(Stored items)

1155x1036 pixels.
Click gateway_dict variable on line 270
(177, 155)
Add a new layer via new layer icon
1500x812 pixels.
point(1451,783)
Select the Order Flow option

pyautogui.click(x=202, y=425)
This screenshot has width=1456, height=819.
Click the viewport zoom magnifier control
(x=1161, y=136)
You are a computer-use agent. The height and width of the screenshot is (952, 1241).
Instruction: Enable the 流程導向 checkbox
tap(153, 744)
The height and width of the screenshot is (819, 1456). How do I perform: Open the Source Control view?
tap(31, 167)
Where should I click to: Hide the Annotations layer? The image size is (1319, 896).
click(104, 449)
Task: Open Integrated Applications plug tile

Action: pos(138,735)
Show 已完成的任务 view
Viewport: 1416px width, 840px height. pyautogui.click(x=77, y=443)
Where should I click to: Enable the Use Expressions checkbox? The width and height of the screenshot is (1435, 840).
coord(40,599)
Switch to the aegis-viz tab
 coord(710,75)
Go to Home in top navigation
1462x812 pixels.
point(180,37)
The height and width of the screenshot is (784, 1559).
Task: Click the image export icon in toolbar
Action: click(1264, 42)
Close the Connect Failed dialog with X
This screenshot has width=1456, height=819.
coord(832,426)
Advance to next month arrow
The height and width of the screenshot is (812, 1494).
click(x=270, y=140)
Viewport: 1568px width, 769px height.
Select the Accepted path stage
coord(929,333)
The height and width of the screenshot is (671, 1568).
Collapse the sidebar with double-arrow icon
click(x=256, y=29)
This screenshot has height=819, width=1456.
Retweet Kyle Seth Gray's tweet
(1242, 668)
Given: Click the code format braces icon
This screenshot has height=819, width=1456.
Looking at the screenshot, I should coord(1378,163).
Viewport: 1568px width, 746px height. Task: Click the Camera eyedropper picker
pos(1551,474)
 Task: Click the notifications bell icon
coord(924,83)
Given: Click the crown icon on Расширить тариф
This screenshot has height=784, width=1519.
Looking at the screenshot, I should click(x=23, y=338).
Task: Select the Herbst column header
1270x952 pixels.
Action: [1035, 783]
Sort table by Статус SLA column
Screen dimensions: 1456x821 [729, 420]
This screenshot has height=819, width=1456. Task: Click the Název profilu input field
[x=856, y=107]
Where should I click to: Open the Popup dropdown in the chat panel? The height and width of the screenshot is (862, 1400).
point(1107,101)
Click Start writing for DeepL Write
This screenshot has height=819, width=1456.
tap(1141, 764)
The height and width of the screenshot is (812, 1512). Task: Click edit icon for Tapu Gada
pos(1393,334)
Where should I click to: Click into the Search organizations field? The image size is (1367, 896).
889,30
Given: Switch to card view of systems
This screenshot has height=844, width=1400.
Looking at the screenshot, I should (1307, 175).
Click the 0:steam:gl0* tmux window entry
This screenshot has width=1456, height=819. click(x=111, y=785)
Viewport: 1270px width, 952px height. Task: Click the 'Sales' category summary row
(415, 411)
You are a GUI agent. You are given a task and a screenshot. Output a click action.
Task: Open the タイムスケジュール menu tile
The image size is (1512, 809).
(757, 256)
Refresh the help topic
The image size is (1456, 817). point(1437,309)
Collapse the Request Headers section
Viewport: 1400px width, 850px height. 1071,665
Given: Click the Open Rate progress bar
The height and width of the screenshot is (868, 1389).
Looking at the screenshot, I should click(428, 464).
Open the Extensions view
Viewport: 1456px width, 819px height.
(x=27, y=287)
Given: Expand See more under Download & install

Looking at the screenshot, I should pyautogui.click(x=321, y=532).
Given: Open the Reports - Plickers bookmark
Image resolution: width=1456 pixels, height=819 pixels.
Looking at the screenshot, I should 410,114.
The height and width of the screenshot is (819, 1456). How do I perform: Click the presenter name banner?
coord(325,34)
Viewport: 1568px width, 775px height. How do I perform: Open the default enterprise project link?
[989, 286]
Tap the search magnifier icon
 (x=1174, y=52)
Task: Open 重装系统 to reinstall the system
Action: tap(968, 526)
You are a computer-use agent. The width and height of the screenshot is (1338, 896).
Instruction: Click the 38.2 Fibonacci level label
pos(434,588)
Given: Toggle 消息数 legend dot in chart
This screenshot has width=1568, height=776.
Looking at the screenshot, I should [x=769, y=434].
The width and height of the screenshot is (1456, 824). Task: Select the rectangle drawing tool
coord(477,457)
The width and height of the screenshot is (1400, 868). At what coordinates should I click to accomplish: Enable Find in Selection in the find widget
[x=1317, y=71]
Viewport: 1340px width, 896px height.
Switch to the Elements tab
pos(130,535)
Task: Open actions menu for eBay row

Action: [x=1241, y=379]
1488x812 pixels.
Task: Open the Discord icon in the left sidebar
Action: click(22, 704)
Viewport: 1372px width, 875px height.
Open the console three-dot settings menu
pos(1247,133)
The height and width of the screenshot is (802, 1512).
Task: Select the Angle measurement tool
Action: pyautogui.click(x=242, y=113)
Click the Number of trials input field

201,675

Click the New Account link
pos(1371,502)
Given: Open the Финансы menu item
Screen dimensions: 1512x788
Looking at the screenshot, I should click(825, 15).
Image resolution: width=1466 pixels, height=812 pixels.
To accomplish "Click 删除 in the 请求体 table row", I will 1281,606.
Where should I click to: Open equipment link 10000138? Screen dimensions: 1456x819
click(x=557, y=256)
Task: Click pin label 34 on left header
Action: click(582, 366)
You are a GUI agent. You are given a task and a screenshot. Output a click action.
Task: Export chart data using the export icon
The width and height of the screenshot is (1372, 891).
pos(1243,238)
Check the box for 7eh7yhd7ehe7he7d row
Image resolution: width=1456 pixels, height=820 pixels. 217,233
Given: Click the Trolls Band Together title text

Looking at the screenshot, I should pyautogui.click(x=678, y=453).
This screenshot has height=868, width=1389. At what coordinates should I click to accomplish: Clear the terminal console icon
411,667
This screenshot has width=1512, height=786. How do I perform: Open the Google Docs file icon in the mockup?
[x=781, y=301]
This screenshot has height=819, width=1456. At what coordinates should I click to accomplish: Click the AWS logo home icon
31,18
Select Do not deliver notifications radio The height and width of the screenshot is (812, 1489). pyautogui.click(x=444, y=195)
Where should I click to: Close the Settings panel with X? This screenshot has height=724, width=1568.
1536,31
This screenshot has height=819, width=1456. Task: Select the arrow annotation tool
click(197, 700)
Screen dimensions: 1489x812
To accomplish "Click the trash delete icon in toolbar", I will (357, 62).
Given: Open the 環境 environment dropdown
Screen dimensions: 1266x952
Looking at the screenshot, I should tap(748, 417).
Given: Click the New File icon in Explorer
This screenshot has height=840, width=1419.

* **Exercise objective**
Copy every line of the data above, beginning with the first and ending with the line that contains "Given: Click the crown", and give nothing more.

* **Written response**
1155x1036 pixels.
Click gateway_dict variable on line 270
(177, 155)
Add a new layer via new layer icon
1500x812 pixels.
point(1451,783)
Select the Order Flow option

pyautogui.click(x=202, y=425)
This screenshot has width=1456, height=819.
Click the viewport zoom magnifier control
(x=1161, y=136)
You are a computer-use agent. The height and width of the screenshot is (952, 1241).
Instruction: Enable the 流程導向 checkbox
tap(153, 744)
The height and width of the screenshot is (819, 1456). How do I perform: Open the Source Control view?
tap(31, 167)
Where should I click to: Hide the Annotations layer? The image size is (1319, 896).
click(104, 449)
Task: Open Integrated Applications plug tile

Action: pos(138,735)
Show 已完成的任务 view
Viewport: 1416px width, 840px height. pyautogui.click(x=77, y=443)
Where should I click to: Enable the Use Expressions checkbox? The width and height of the screenshot is (1435, 840).
coord(40,599)
Switch to the aegis-viz tab
 coord(710,75)
Go to Home in top navigation
1462x812 pixels.
point(180,37)
The height and width of the screenshot is (784, 1559).
Task: Click the image export icon in toolbar
Action: click(1264, 42)
Close the Connect Failed dialog with X
This screenshot has width=1456, height=819.
coord(832,426)
Advance to next month arrow
The height and width of the screenshot is (812, 1494).
click(x=270, y=140)
Viewport: 1568px width, 769px height.
Select the Accepted path stage
coord(929,333)
The height and width of the screenshot is (671, 1568).
Collapse the sidebar with double-arrow icon
click(x=256, y=29)
This screenshot has height=819, width=1456.
Retweet Kyle Seth Gray's tweet
(1242, 668)
Given: Click the code format braces icon
This screenshot has height=819, width=1456.
Looking at the screenshot, I should coord(1378,163).
Viewport: 1568px width, 746px height. Task: Click the Camera eyedropper picker
pos(1551,474)
 Task: Click the notifications bell icon
coord(924,83)
Given: Click the crown icon on Расширить тариф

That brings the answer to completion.